Opinión

El poeta de la luz

Sin darnos cuenta todos somos un poco griegos y amamantamos la esencia de esa raza. Allí nació una de las cualidades que hizo al hombre universal: el diálogo. Es decir, el pensamiento compartido.
Jorge Luis Borges cuenta cómo unos seiscientos años antes de la era cristiana se dio en la Magna Grecia la mejor historia posible: el descubrimiento del diálogo.

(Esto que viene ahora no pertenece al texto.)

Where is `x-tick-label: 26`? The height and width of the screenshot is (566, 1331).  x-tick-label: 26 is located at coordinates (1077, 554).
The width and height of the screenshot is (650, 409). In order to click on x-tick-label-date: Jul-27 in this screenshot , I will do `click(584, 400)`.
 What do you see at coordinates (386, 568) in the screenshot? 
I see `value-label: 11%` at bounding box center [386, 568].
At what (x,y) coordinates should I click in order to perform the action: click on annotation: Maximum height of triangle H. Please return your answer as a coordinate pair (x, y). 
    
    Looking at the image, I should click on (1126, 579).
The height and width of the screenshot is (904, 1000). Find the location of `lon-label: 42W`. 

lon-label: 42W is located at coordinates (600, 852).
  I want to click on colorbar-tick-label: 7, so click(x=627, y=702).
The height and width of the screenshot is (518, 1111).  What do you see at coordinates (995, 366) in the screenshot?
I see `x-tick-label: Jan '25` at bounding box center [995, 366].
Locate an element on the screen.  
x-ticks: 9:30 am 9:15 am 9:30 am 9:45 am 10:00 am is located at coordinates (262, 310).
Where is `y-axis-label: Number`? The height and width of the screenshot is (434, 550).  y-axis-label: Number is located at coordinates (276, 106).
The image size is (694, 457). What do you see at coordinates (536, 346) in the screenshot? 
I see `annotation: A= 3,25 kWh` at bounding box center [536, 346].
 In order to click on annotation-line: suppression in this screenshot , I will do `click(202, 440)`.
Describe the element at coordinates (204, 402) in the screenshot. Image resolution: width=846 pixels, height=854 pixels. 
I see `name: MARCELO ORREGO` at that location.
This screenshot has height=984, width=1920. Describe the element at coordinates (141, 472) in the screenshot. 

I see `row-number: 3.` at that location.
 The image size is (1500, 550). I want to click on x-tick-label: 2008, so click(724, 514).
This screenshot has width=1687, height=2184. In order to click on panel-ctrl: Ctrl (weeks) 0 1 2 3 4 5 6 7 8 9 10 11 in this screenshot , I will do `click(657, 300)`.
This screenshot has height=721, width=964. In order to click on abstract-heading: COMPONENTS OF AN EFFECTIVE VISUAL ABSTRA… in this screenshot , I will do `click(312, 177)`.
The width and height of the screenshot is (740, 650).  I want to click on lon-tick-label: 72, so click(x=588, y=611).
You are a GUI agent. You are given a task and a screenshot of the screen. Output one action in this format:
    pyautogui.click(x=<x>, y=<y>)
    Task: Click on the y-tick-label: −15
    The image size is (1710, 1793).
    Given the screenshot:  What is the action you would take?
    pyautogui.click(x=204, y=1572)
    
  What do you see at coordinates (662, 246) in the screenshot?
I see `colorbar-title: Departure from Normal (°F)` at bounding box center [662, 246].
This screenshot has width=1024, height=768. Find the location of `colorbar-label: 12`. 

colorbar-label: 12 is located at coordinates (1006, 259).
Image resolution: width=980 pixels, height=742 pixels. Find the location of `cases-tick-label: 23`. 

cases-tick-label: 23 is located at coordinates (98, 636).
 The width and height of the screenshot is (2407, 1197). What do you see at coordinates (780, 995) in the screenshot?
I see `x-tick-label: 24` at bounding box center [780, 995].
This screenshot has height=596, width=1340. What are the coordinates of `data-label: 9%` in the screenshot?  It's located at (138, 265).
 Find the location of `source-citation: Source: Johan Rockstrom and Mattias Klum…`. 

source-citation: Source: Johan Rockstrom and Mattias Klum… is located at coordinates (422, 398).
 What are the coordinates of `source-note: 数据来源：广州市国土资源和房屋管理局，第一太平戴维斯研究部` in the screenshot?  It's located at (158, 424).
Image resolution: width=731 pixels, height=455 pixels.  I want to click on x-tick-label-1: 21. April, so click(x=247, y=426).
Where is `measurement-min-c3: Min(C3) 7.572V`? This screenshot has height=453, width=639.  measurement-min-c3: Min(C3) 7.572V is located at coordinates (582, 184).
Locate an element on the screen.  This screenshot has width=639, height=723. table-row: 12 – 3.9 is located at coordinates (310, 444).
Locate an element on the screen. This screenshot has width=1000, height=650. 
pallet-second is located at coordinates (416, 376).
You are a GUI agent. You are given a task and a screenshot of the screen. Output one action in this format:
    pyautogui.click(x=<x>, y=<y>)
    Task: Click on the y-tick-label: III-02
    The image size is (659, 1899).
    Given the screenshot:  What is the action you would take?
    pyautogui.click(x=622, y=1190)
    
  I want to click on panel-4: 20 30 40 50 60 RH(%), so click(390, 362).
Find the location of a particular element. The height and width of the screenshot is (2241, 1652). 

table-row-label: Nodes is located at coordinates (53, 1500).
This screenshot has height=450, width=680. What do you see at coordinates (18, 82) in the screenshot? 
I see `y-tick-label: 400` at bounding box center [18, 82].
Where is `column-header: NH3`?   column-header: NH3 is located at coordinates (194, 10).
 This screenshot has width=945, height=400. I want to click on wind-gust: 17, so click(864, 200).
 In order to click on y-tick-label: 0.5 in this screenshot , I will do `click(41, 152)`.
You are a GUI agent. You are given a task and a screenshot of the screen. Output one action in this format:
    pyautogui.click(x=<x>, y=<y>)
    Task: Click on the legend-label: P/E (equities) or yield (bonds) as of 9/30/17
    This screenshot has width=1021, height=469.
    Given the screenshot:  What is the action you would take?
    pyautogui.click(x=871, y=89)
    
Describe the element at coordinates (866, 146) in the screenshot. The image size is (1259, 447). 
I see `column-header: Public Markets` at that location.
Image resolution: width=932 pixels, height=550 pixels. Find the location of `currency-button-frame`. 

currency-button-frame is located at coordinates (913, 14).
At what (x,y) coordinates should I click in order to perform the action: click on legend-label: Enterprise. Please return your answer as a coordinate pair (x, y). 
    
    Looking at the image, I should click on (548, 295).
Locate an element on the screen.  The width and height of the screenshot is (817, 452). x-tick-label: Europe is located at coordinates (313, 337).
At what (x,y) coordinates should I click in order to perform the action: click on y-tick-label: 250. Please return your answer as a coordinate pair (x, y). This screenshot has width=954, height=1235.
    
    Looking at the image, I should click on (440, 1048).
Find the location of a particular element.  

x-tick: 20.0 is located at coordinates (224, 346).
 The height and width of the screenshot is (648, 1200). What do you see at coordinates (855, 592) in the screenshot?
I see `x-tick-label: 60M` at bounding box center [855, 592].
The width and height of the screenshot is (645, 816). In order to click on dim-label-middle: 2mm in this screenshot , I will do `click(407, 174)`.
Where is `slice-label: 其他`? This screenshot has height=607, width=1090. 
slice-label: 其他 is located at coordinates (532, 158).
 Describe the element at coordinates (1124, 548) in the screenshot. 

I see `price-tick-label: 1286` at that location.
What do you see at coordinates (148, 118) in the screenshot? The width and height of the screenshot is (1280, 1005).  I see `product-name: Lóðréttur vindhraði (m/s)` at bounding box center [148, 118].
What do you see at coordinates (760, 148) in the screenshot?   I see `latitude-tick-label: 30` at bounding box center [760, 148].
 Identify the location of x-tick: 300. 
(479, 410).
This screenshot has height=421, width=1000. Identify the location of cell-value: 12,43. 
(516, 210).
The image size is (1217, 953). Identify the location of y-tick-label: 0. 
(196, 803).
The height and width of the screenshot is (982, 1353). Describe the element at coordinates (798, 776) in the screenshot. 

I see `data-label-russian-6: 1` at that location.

Sin darnos cuenta todos somos un poco griegos y amamantamos la esencia de esa raza. Allí nació una de las cualidades que hizo al hombre universal: el diálogo. Es decir, el pensamiento compartido.
Jorge Luis Borges cuenta cómo unos seiscientos años antes de la era cristiana se dio en la Magna Grecia la mejor historia posible: el descubrimiento del diálogo.
“La fe, los dogmas, los anatemas, las plegarias, las prohibiciones, las órdenes, las tiranías, las guerras y las glorias abrumaban el orden; algunos griegos contrajeron, la singular costumbre de conversar. Dudaron, persuadieron, disintieron, cambiaron de opinión, aplazaron. Acaso los ayudó su mitología, que era, como el Shinto, un conjunto de fábulas imprecisas y de cosmogonías variables. Esas dispersas conjeturas fueron la primera raíz de lo que llamamos hoy, no sin pompa, metafísica”. Y finaliza recordándonos: “Sin esos pocos griegos conversadores, la cultura occidental es inconcebible”.
Ante esa poderosa causa, uno mira el país con respeto, al estar parte de nuestra memoria allí, entre los pliegues de sus sinuosas ondulaciones. Y más en estos momentos en que la crisis económica la aplasta de una manera miserable e injusta.
De esa Grecia actual aún nos envuelve el aire y las costas de Creta, brumosas en la lejanía camino de Chipre. Allí, en fecha lejana, acudimos a sembrar pinos negros y a bañarnos en aceite de oliva, para que los dioses nos fueran propicios.
Fue una ceremonia como aquella otra recreada por Curzio Malaparte Falconio (Kurt Erich Suckert) en la Torre del Greco, pero más pura. En lugar de efebos pariendo a la pálida luz de la luna, había mujeres con pechos igual a cántaros de leche y pasión carnal desatada.
De aquella ceremonia salimos mucho más claros a los sopores de la vida.
Desde el mar uno contempla como al cambiar la luz del día, también lo hace Creta, y así, tras un blanco translúcido, viene un manto de sombras, ahora rojas, ahora grises. Aquel anochecer el viento era suave y preñado de nostalgia.
Las cercanas rocas de mármol nos llamaban, pero igual a Ulises, nos hicimos sordos dolientes.
En unas calendas de Bufalino se lee: “Es curioso cómo el tiempo finge correr... y por el contrario está parado”.
Nos estamos dando cuenta: es la vida evaporándose.